Grafinger Stadtrat - Corona Sitzordnung

Sieht fast aus wie die Bundespressekonferenz, ist aber nicht die Kanzlerin in Berlin sondern Grafings Bürgermeister Christian Bauer in der Stadthalle. Aus Gründen des Infektionsschutzes finden dort derzeit alle Sitzungen des Grafinger Stadtrates und seiner Ausschüsse statt. Für die Besucher wird alles ins Foyer übertragen.

(Foto: Peter Hinz-Rosin)

Als Tagungsraum taugt die Stadthalle nur bedingt. Untereinander hatten sich die Gremiumsmitglieder zuletzt nur schlecht verstanden.
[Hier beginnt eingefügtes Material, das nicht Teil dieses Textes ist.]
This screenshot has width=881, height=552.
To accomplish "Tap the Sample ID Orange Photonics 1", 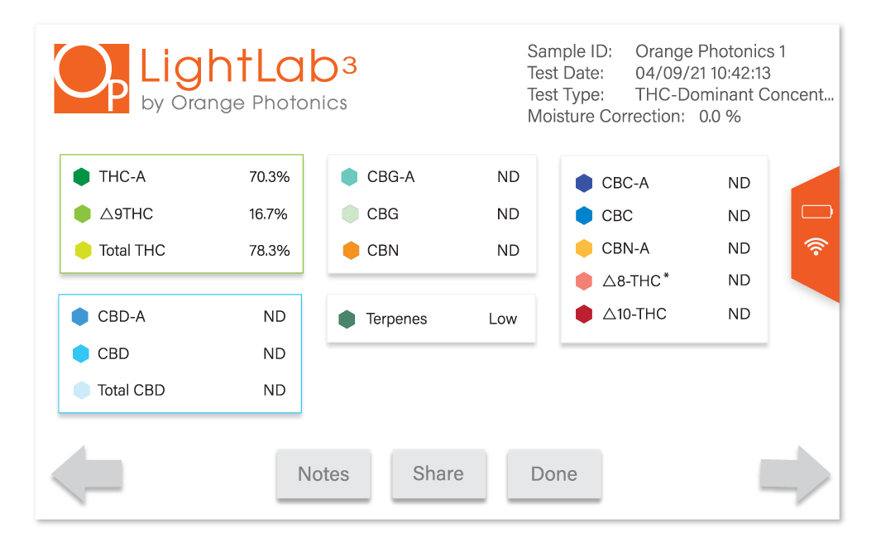I will click(711, 51).
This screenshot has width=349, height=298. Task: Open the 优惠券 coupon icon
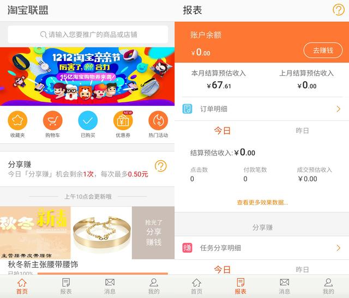123,120
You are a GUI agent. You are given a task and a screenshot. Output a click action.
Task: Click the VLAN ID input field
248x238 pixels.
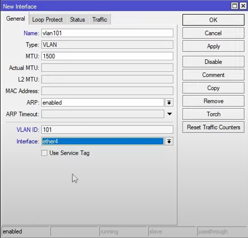pyautogui.click(x=107, y=130)
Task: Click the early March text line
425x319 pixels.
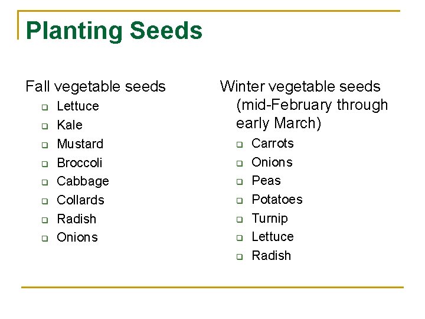Action: click(278, 123)
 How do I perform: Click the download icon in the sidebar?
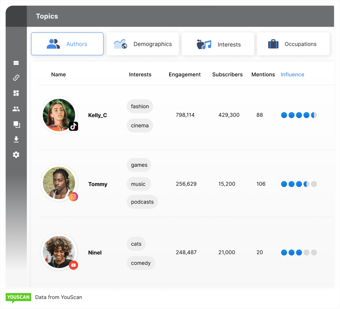[x=16, y=139]
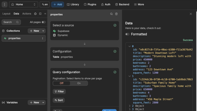This screenshot has height=111, width=197.
Task: Change language with the en icon button
Action: click(45, 4)
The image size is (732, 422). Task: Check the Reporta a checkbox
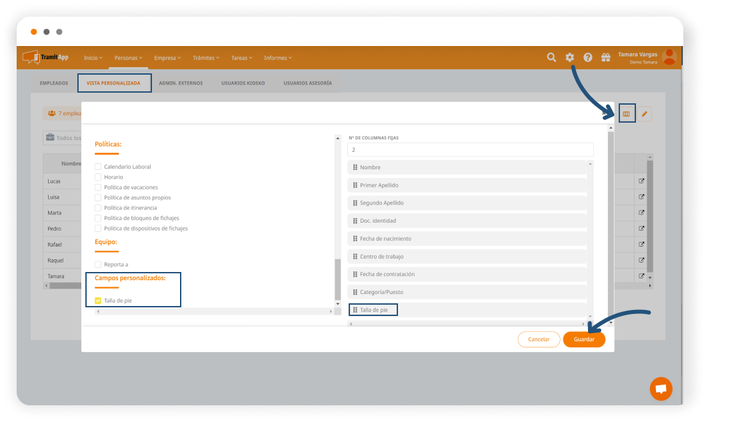tap(98, 265)
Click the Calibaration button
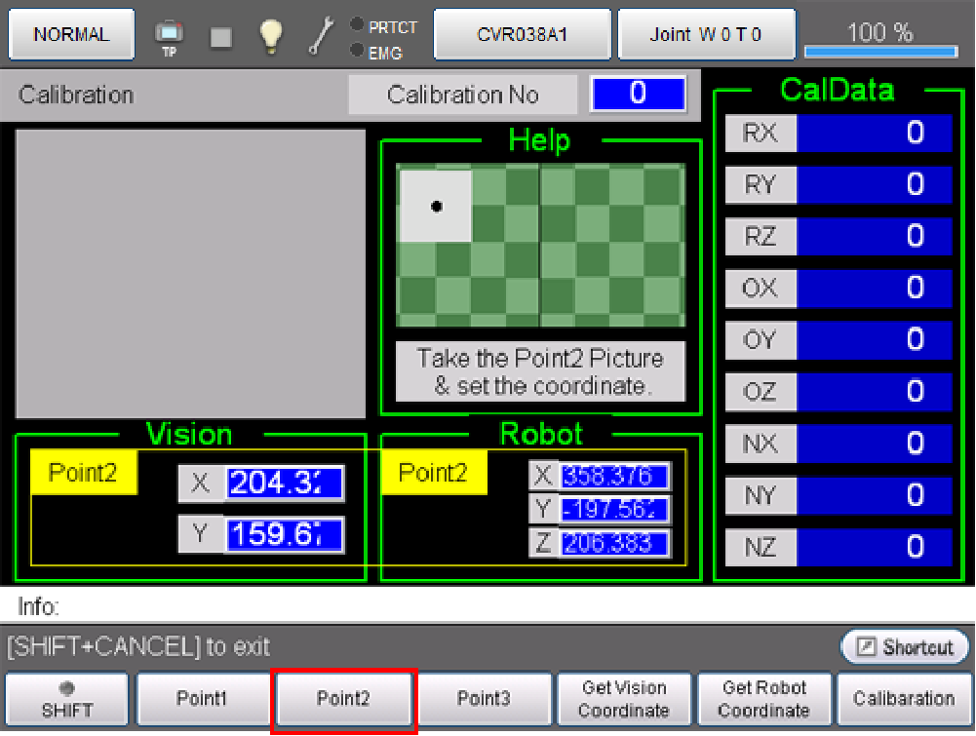Viewport: 976px width, 736px height. tap(903, 699)
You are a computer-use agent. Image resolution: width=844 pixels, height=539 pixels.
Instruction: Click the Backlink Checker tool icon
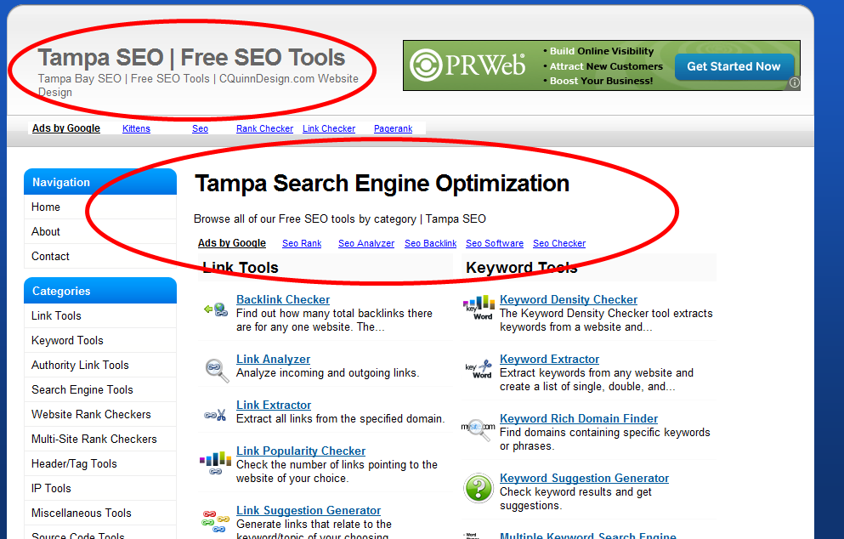tap(216, 309)
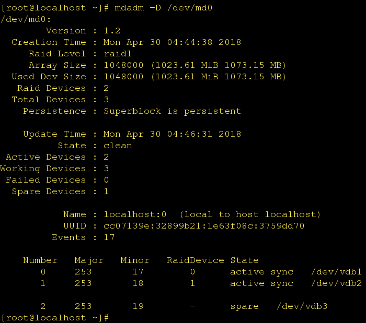
Task: Click the Superblock is persistent text
Action: coord(172,111)
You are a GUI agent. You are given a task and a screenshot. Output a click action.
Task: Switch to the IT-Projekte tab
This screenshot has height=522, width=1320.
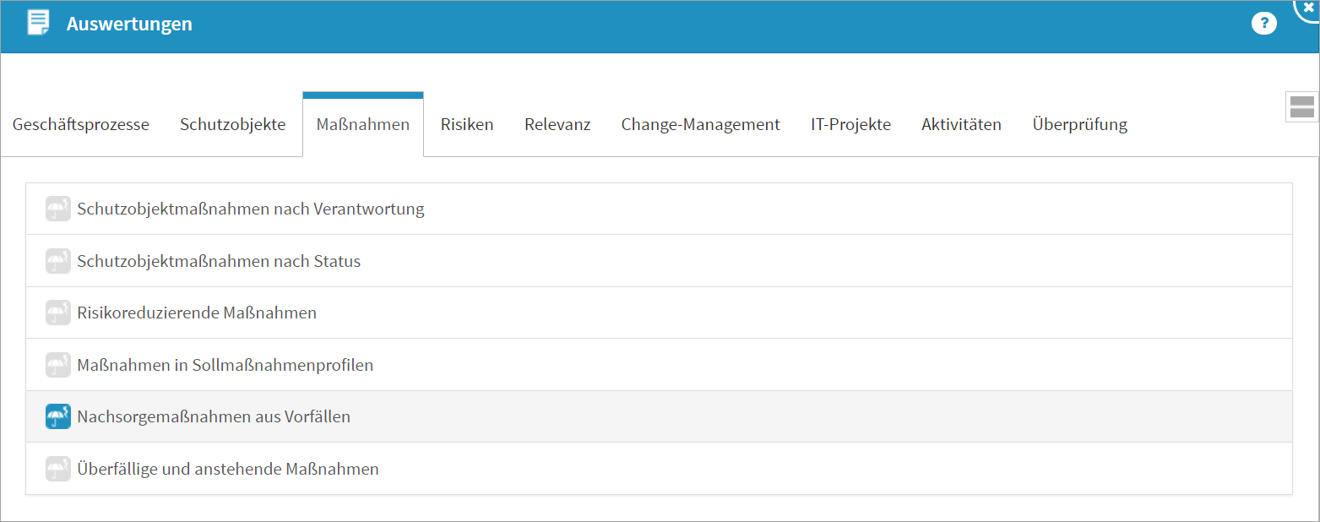(850, 125)
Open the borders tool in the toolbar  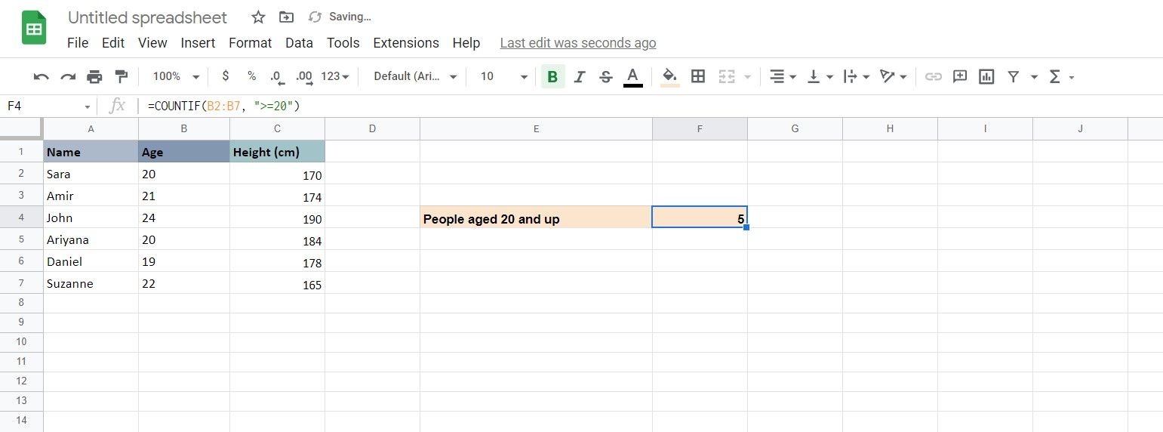coord(698,76)
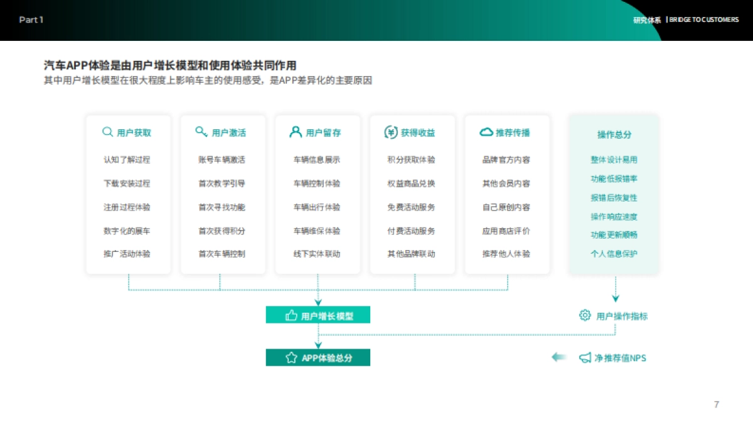Select the 操作总分 panel heading
Image resolution: width=753 pixels, height=424 pixels.
614,134
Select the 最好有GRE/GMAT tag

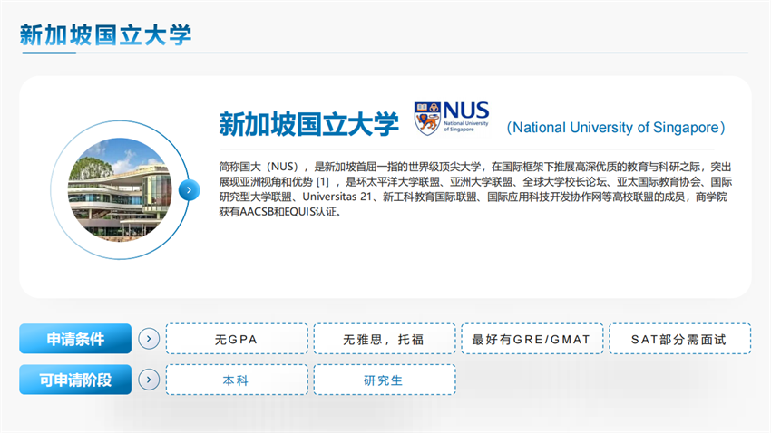(x=532, y=340)
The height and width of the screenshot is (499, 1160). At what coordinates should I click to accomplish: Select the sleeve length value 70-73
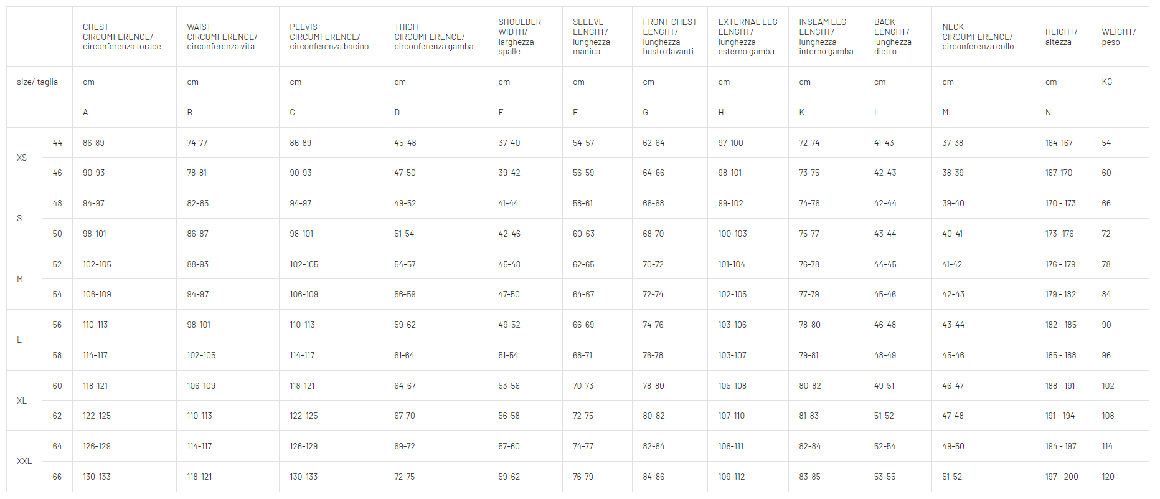pyautogui.click(x=583, y=386)
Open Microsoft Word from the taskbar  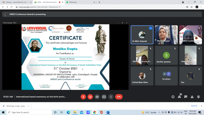(108, 112)
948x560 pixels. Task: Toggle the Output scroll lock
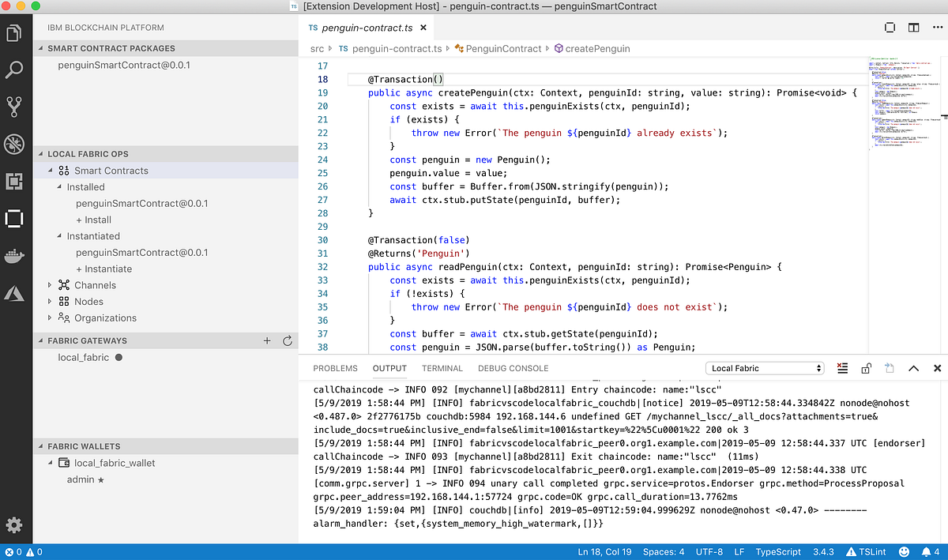tap(866, 368)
Der Platz für Besucher war beschränkt. Das Rathaus reagiert unkonventionell - aber durchaus erfolgreich

Politische Partizipation ist ein teures Gut. Im Lokalen, wo politische Entscheidungen wohl am unmittelbarsten dein Bürgerdasein betreffen, sogar ein ganz besonderes teures. Doch was, wenn Besucher wie Stadträte der Debatte kaum folgen können - weil sie entweder draußen bleiben müssen oder sich gegenseitig kaum verstehen? Grafing hat die Sache unkonventionell gelöst.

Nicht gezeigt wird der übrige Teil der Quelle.